#### Work item:
In the listing that follows, the lines starting at the one containing "The image size is (481, 375)." and ending at the one containing "This screenshot has height=455, width=808." are to be returned exactly, both boundary lines included, and no others.

#### Dataset records:
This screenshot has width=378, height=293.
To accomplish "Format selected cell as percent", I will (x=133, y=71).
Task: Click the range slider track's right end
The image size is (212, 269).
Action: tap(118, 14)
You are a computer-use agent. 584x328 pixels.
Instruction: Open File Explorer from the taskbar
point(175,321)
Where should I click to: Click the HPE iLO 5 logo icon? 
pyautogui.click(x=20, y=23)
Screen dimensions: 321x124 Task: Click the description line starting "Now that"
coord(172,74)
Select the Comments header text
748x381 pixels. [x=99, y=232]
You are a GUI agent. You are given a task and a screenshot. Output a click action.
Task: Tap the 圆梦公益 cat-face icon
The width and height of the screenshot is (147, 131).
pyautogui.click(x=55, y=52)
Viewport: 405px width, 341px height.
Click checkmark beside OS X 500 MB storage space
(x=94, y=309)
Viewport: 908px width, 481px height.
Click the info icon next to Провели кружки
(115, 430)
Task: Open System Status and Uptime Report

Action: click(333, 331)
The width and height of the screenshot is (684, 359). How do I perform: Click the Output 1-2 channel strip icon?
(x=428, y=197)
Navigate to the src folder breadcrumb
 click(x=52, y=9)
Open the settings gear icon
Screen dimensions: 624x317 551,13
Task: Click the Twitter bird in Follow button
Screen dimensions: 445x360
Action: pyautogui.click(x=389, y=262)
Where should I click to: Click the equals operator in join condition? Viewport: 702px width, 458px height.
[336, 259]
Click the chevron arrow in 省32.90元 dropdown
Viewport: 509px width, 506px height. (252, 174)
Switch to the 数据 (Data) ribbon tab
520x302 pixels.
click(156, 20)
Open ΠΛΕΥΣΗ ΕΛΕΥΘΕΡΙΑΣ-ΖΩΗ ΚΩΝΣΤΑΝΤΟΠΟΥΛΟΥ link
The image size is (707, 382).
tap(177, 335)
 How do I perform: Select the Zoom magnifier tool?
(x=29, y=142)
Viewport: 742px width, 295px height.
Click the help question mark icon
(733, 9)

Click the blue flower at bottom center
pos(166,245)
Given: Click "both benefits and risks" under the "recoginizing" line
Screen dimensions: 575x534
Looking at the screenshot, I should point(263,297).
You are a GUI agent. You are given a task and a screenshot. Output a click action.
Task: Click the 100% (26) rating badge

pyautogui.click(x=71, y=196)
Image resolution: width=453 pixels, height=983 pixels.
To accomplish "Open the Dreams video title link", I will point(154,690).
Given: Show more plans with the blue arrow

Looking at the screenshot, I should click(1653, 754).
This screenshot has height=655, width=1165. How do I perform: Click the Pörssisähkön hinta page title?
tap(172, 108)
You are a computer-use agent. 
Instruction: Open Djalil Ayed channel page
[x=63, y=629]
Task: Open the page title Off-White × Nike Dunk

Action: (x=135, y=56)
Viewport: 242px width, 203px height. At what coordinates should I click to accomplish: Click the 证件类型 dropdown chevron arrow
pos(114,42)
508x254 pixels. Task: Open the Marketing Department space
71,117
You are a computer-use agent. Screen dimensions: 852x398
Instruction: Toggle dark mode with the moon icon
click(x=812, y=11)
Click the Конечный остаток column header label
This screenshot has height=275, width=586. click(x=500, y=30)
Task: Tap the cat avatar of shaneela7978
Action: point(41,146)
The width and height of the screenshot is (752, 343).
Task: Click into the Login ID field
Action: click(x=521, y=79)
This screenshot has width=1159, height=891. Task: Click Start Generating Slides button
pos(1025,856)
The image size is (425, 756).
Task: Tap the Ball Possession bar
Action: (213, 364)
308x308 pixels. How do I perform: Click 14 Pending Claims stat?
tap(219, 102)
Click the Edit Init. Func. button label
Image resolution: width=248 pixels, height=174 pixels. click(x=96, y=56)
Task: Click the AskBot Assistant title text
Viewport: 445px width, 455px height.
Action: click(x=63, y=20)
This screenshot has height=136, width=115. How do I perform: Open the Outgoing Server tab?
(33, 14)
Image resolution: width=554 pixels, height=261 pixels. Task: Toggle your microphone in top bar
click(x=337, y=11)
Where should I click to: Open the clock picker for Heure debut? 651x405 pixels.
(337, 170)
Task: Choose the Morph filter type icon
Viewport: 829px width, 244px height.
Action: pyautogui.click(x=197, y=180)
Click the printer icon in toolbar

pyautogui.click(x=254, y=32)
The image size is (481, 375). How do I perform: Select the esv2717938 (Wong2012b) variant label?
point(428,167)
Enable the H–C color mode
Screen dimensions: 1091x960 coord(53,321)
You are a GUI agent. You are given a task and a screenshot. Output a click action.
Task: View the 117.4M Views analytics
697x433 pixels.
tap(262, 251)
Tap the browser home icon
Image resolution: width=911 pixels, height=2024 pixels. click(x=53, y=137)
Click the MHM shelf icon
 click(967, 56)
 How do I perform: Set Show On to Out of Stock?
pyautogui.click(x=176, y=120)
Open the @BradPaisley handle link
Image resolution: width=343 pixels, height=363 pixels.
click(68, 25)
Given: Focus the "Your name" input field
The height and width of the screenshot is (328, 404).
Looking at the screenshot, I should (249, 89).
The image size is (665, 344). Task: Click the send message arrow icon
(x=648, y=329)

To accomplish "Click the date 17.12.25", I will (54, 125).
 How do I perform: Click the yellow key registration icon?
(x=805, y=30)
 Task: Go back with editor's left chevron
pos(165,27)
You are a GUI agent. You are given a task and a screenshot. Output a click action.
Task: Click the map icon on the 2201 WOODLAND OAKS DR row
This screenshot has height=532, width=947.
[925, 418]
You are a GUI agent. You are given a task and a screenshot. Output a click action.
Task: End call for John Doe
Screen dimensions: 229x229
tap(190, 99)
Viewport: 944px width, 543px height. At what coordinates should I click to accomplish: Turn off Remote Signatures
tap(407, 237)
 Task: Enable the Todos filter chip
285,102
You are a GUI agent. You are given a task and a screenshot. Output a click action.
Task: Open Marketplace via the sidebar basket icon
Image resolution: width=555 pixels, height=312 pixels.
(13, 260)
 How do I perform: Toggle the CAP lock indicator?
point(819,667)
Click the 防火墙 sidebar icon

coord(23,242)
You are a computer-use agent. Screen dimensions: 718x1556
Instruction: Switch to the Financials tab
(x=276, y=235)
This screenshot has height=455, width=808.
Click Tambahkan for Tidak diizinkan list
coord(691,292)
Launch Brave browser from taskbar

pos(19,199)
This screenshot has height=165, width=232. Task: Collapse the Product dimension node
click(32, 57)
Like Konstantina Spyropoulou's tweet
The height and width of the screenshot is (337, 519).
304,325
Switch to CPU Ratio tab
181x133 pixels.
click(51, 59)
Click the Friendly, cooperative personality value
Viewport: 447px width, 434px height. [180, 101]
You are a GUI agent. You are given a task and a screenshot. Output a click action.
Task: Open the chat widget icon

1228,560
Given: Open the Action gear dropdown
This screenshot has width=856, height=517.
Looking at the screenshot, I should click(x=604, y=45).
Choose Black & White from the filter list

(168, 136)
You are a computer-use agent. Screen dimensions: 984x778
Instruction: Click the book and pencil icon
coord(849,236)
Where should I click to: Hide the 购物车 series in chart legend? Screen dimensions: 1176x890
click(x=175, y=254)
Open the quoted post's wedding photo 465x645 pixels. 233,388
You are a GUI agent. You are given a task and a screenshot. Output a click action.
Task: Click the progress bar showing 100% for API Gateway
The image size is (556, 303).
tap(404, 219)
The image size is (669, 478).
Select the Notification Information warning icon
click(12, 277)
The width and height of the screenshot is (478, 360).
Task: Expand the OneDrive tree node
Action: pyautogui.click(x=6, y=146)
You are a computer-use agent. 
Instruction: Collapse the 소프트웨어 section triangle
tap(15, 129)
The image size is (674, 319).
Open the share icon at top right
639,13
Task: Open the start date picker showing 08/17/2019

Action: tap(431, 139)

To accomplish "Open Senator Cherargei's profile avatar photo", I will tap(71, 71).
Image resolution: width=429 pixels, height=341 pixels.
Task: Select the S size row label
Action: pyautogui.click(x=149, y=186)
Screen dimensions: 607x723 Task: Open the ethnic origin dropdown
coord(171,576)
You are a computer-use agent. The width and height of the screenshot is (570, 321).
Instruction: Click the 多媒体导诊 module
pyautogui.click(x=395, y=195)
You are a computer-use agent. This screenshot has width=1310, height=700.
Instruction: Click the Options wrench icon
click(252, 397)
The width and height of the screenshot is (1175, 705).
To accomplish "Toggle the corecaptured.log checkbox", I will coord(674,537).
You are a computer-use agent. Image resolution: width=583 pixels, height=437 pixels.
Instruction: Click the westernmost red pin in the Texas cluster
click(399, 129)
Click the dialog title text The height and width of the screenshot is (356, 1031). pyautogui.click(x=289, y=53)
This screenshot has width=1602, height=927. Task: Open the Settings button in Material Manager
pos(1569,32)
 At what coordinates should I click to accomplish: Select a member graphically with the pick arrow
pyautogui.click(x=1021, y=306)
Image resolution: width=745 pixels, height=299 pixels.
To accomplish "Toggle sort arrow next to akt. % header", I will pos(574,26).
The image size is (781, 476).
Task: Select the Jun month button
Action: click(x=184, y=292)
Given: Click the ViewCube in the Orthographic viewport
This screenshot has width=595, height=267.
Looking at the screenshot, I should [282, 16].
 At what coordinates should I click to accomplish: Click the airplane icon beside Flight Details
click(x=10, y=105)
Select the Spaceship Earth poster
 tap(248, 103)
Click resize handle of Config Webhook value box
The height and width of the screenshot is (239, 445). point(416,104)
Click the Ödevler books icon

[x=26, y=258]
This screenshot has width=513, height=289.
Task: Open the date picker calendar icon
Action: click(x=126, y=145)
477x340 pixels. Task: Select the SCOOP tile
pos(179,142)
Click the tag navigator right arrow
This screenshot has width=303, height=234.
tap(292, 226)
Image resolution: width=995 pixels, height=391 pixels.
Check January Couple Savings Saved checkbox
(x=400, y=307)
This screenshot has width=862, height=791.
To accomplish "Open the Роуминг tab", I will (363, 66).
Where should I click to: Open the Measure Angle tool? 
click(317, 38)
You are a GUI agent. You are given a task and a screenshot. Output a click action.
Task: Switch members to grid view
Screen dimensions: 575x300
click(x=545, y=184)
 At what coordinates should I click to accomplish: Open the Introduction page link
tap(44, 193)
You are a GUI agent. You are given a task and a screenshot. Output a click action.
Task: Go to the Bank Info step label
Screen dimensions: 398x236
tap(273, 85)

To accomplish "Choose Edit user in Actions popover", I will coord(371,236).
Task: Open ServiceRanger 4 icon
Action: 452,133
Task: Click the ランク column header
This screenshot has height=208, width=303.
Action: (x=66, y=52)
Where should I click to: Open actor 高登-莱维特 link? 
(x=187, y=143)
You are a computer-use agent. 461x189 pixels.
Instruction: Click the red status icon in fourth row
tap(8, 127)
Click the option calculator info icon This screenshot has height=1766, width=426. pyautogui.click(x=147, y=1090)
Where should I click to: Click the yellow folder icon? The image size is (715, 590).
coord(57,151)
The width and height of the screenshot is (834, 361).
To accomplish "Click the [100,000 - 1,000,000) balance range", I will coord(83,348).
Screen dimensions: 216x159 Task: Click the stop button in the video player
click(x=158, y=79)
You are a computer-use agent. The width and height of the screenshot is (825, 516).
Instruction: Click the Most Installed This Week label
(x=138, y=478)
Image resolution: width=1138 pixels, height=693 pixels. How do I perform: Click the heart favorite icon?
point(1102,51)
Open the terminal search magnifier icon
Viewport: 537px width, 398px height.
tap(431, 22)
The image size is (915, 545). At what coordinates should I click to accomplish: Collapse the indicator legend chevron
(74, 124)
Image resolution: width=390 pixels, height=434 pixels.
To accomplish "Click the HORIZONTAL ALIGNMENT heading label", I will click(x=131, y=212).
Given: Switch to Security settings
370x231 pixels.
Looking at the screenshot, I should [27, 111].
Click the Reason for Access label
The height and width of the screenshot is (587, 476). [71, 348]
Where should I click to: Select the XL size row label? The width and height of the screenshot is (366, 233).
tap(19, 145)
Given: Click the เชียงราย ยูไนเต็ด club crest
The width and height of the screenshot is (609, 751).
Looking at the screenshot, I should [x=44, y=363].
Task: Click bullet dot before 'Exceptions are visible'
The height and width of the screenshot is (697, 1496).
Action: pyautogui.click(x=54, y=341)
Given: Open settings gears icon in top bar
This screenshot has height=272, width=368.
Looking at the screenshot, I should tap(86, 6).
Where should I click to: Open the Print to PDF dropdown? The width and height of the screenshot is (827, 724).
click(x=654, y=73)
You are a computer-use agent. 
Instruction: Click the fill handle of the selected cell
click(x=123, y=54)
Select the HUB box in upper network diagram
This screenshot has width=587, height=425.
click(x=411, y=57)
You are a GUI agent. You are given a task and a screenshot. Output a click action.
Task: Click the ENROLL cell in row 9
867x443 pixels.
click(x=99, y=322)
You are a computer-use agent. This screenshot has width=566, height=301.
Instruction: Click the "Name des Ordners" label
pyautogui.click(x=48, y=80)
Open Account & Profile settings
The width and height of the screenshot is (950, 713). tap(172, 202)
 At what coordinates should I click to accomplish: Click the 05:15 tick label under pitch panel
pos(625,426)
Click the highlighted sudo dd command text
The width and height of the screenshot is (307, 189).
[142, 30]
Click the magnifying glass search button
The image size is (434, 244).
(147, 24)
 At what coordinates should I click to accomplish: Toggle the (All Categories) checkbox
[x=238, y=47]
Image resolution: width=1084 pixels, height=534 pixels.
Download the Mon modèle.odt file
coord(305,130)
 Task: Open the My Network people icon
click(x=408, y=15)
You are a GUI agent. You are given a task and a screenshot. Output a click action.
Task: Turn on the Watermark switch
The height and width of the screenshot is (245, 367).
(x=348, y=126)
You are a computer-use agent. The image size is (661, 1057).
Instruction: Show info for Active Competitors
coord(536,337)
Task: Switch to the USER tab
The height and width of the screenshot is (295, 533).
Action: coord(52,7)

#### Response:
The image size is (481, 375). How do I perform: Select the esv2717938 (Wong2012b) variant label?
point(428,167)
Enable the H–C color mode
Screen dimensions: 1091x960 coord(53,321)
You are a GUI agent. You are given a task and a screenshot. Output a click action.
Task: View the 117.4M Views analytics
697x433 pixels.
tap(262, 251)
Tap the browser home icon
Image resolution: width=911 pixels, height=2024 pixels. click(x=53, y=137)
Click the MHM shelf icon
 click(967, 56)
 How do I perform: Set Show On to Out of Stock?
pyautogui.click(x=176, y=120)
Open the @BradPaisley handle link
Image resolution: width=343 pixels, height=363 pixels.
click(68, 25)
Given: Focus the "Your name" input field
The height and width of the screenshot is (328, 404).
Looking at the screenshot, I should (249, 89).
The image size is (665, 344). Task: Click the send message arrow icon
(x=648, y=329)

To accomplish "Click the date 17.12.25", I will (54, 125).
 How do I perform: Click the yellow key registration icon?
(x=805, y=30)
 Task: Go back with editor's left chevron
pos(165,27)
You are a GUI agent. You are given a task and a screenshot. Output a click action.
Task: Click the map icon on the 2201 WOODLAND OAKS DR row
This screenshot has height=532, width=947.
[925, 418]
You are a GUI agent. You are given a task and a screenshot. Output a click action.
Task: End call for John Doe
Screen dimensions: 229x229
tap(190, 99)
Viewport: 944px width, 543px height. At what coordinates should I click to accomplish: Turn off Remote Signatures
tap(407, 237)
 Task: Enable the Todos filter chip
285,102
You are a GUI agent. You are given a task and a screenshot. Output a click action.
Task: Open Marketplace via the sidebar basket icon
Image resolution: width=555 pixels, height=312 pixels.
(13, 260)
 How do I perform: Toggle the CAP lock indicator?
point(819,667)
Click the 防火墙 sidebar icon

coord(23,242)
You are a computer-use agent. Screen dimensions: 718x1556
Instruction: Switch to the Financials tab
(x=276, y=235)
This screenshot has height=455, width=808.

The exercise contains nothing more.